After a coming together with a kerb back in February and a lenghty lay-up due to furlough/lockdown _(when it didn't seem worthwhile getting it fixed after buying another set of BBS wheels)_ I sent it to him where he found the n/s forged wishbone had bent exactly where it was designed to to save further damage elsewhere _(pic of old vs. new),_ with him fitting a new wishbone, Superpro bushings and an alignment to get it running true again.

















He also did an oil service with new plugs, MoT'd (passed with flying colours) and a general check, and advise me the rear brake pads were about 70% worn and should be replaced in a few thousand miles. Also recommended I should look at getting adjustable drop links to get the rear camber properly sorted _(I knew it's out as the result of lowering on Bilsteins!)_ but other than that a clean bill of health.

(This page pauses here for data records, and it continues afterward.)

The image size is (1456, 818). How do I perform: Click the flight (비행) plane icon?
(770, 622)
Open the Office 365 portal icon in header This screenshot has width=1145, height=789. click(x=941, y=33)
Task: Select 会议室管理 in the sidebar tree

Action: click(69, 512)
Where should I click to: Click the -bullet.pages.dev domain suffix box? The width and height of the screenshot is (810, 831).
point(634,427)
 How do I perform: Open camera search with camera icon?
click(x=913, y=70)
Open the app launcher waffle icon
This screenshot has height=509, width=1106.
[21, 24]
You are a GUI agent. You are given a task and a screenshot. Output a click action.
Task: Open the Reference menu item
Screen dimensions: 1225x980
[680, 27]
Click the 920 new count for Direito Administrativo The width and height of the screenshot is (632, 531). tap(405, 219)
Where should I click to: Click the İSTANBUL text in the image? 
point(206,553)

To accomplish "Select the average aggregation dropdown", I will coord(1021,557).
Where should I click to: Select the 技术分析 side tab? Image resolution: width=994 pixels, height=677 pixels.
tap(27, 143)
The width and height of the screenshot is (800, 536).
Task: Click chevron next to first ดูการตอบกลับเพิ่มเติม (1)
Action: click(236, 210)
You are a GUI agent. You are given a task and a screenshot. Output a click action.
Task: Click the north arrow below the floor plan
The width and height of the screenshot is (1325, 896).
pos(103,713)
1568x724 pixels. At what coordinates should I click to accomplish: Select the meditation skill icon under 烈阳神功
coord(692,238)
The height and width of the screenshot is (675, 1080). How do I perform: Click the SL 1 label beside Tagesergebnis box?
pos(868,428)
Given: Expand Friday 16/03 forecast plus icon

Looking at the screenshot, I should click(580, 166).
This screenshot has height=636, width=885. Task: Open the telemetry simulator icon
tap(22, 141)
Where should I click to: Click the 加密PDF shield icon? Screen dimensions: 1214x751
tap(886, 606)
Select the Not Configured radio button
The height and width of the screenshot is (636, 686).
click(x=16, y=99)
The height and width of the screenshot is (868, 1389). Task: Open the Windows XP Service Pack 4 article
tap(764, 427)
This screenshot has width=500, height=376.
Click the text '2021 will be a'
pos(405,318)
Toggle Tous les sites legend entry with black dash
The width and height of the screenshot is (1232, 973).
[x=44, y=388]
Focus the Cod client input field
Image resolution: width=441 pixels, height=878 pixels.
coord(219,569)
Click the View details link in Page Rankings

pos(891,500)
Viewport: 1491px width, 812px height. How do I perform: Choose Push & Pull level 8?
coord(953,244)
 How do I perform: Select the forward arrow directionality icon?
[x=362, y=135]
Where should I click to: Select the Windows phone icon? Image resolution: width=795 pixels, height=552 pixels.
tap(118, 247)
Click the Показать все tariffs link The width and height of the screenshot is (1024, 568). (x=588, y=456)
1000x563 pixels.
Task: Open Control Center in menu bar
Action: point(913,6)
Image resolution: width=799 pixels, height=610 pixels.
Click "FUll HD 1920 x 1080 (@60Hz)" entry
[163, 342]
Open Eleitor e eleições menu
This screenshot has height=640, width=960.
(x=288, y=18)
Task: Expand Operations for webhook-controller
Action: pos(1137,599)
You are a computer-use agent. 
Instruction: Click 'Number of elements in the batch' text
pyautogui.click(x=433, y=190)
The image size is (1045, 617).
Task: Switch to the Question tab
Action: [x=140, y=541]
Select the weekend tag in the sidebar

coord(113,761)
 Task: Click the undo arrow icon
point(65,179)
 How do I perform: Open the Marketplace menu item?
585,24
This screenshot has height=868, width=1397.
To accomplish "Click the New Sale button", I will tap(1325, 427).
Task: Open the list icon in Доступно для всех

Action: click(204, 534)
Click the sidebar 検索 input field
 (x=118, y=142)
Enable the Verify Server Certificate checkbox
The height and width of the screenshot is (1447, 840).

He's also an official dealer for *SuperPro Bushes* and *VW RacingLine* performance parts _(Racingline's more for mark 2/3 TTs and later VAG cars)_ and is offering a *10% discount + Free postage* on orders for the next week as a *Black Friday* deal - so grab them while they're hot!


----------



## jjo5555 (Feb 22, 2021)

100% agree
Ian at https://www.vwdoctor.co.uk/ just serviced and repaired my MK1 Black on Black 225
He's a fab bloke and very honest.


----------



## Bartsimpsonhead (Aug 14, 2011)

jjo5555 said:


> ...and repaired my MK1 Black on Black 225
> He's a fab bloke and very honest.


Yours might've been there when my TT was in for a cambelt service and CB Auto rear control arms - he had a black one in the car park waiting for parts (asked me where I got my lights from - it's fronts were quite cloudy) though he's been getting a lot of mk1s in recently (I wonder why?!?  ).

Was the 5.2 V10 S8 still there? Ian said he was waiting for parts for that monster too - if the owner comes from Switzerland just for his work you know he's good on the spanners.


----------



## jjo5555 (Feb 22, 2021)

Bartsimpsonhead said:


> Yours might've been there when my TT was in for a cambelt service and CB Auto rear control arms - he had a black one in the car park waiting for parts (asked me where I got my lights from - it's fronts were quite cloudy) though he's been getting a lot of mk1s in recently (I wonder why?!?  ).
> 
> Was the 5.2 V10 S8 still there? Ian said he was waiting for parts for that monster too - if the owner comes from Switzerland just for his work you know he's good on the spanners.


Yes that was mine. Didn't see the S8


----------